## What needs to be done
A word-for-word restatement of every record is required.

━━ Working data

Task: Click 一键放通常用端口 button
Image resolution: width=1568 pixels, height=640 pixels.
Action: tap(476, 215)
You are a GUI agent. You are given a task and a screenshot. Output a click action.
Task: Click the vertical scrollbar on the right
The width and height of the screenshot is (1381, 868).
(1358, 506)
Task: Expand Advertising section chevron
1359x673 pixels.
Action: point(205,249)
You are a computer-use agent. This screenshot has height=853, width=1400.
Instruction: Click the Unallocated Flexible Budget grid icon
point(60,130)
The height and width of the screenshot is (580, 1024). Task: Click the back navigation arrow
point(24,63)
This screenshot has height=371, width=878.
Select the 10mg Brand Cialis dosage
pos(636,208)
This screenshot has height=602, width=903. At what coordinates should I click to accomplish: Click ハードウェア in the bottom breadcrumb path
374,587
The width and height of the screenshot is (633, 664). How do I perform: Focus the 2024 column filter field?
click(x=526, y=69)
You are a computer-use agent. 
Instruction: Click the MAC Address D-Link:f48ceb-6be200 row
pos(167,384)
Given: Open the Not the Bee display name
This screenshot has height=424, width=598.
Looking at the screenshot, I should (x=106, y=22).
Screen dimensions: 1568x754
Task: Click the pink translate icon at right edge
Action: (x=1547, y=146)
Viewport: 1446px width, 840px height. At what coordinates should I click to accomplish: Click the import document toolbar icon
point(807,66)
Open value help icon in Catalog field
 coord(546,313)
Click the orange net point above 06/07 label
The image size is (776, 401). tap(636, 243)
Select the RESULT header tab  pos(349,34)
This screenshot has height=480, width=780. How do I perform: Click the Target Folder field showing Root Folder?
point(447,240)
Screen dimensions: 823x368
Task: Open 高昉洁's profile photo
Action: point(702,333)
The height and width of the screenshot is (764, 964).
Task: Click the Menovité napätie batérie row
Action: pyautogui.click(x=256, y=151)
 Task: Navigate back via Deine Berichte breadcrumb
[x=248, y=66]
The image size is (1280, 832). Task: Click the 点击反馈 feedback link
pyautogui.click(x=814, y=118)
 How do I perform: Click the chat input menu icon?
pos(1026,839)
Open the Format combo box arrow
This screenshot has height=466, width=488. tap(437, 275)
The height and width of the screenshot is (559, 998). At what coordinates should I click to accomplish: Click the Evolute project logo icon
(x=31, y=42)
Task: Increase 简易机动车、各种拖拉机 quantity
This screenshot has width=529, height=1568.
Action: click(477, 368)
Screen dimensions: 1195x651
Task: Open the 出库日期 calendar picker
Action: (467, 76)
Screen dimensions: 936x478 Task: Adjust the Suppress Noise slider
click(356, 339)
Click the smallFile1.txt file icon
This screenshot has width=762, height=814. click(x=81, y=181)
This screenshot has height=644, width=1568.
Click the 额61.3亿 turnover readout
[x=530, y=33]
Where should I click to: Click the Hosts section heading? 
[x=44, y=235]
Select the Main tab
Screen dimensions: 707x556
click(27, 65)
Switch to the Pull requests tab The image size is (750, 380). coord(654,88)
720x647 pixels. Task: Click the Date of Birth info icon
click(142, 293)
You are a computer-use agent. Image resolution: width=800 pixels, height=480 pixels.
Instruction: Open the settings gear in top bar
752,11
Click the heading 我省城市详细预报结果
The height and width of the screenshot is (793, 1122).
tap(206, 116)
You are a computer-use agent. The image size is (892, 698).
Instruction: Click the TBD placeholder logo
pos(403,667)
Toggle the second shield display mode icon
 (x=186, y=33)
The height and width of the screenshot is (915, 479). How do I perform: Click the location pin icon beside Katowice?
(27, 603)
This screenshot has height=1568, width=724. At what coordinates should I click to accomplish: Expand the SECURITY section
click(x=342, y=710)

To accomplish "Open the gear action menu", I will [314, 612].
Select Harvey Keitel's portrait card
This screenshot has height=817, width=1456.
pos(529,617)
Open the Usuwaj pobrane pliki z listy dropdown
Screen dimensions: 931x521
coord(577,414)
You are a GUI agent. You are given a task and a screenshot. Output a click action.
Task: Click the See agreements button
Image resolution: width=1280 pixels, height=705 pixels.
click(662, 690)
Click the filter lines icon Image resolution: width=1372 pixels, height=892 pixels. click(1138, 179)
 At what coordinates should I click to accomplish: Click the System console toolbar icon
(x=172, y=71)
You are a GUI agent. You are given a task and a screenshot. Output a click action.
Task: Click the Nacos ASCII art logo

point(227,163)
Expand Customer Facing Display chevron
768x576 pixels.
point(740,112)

━━━━

## Finished exercise
Task: Click 一键放通常用端口 button
Image resolution: width=1568 pixels, height=640 pixels.
Action: tap(476, 215)
You are a GUI agent. You are given a task and a screenshot. Output a click action.
Task: Click the vertical scrollbar on the right
The width and height of the screenshot is (1381, 868).
(1358, 506)
Task: Expand Advertising section chevron
1359x673 pixels.
Action: point(205,249)
You are a computer-use agent. This screenshot has height=853, width=1400.
Instruction: Click the Unallocated Flexible Budget grid icon
point(60,130)
The height and width of the screenshot is (580, 1024). Task: Click the back navigation arrow
point(24,63)
This screenshot has height=371, width=878.
Select the 10mg Brand Cialis dosage
pos(636,208)
This screenshot has height=602, width=903. At what coordinates should I click to accomplish: Click ハードウェア in the bottom breadcrumb path
374,587
The width and height of the screenshot is (633, 664). How do I perform: Focus the 2024 column filter field?
click(x=526, y=69)
You are a computer-use agent. 
Instruction: Click the MAC Address D-Link:f48ceb-6be200 row
pos(167,384)
Given: Open the Not the Bee display name
This screenshot has height=424, width=598.
Looking at the screenshot, I should (x=106, y=22).
Screen dimensions: 1568x754
Task: Click the pink translate icon at right edge
Action: (x=1547, y=146)
Viewport: 1446px width, 840px height. At what coordinates should I click to accomplish: Click the import document toolbar icon
point(807,66)
Open value help icon in Catalog field
 coord(546,313)
Click the orange net point above 06/07 label
The image size is (776, 401). tap(636, 243)
Select the RESULT header tab  pos(349,34)
This screenshot has height=480, width=780. How do I perform: Click the Target Folder field showing Root Folder?
point(447,240)
Screen dimensions: 823x368
Task: Open 高昉洁's profile photo
Action: point(702,333)
The height and width of the screenshot is (764, 964).
Task: Click the Menovité napätie batérie row
Action: pyautogui.click(x=256, y=151)
 Task: Navigate back via Deine Berichte breadcrumb
[x=248, y=66]
The image size is (1280, 832). Task: Click the 点击反馈 feedback link
pyautogui.click(x=814, y=118)
 How do I perform: Click the chat input menu icon?
pos(1026,839)
Open the Format combo box arrow
This screenshot has height=466, width=488. tap(437, 275)
The height and width of the screenshot is (559, 998). At what coordinates should I click to accomplish: Click the Evolute project logo icon
(x=31, y=42)
Task: Increase 简易机动车、各种拖拉机 quantity
This screenshot has width=529, height=1568.
Action: click(477, 368)
Screen dimensions: 1195x651
Task: Open the 出库日期 calendar picker
Action: (467, 76)
Screen dimensions: 936x478 Task: Adjust the Suppress Noise slider
click(356, 339)
Click the smallFile1.txt file icon
This screenshot has width=762, height=814. click(x=81, y=181)
This screenshot has height=644, width=1568.
Click the 额61.3亿 turnover readout
[x=530, y=33]
Where should I click to: Click the Hosts section heading? 
[x=44, y=235]
Select the Main tab
Screen dimensions: 707x556
click(27, 65)
Switch to the Pull requests tab The image size is (750, 380). coord(654,88)
720x647 pixels. Task: Click the Date of Birth info icon
click(142, 293)
You are a computer-use agent. Image resolution: width=800 pixels, height=480 pixels.
Instruction: Open the settings gear in top bar
752,11
Click the heading 我省城市详细预报结果
The height and width of the screenshot is (793, 1122).
tap(206, 116)
You are a computer-use agent. The image size is (892, 698).
Instruction: Click the TBD placeholder logo
pos(403,667)
Toggle the second shield display mode icon
 (x=186, y=33)
The height and width of the screenshot is (915, 479). How do I perform: Click the location pin icon beside Katowice?
(27, 603)
This screenshot has height=1568, width=724. At what coordinates should I click to accomplish: Expand the SECURITY section
click(x=342, y=710)

To accomplish "Open the gear action menu", I will [314, 612].
Select Harvey Keitel's portrait card
This screenshot has height=817, width=1456.
pos(529,617)
Open the Usuwaj pobrane pliki z listy dropdown
Screen dimensions: 931x521
coord(577,414)
You are a GUI agent. You are given a task and a screenshot. Output a click action.
Task: Click the See agreements button
Image resolution: width=1280 pixels, height=705 pixels.
click(662, 690)
Click the filter lines icon Image resolution: width=1372 pixels, height=892 pixels. click(1138, 179)
 At what coordinates should I click to accomplish: Click the System console toolbar icon
(x=172, y=71)
You are a GUI agent. You are given a task and a screenshot. Output a click action.
Task: Click the Nacos ASCII art logo

point(227,163)
Expand Customer Facing Display chevron
768x576 pixels.
point(740,112)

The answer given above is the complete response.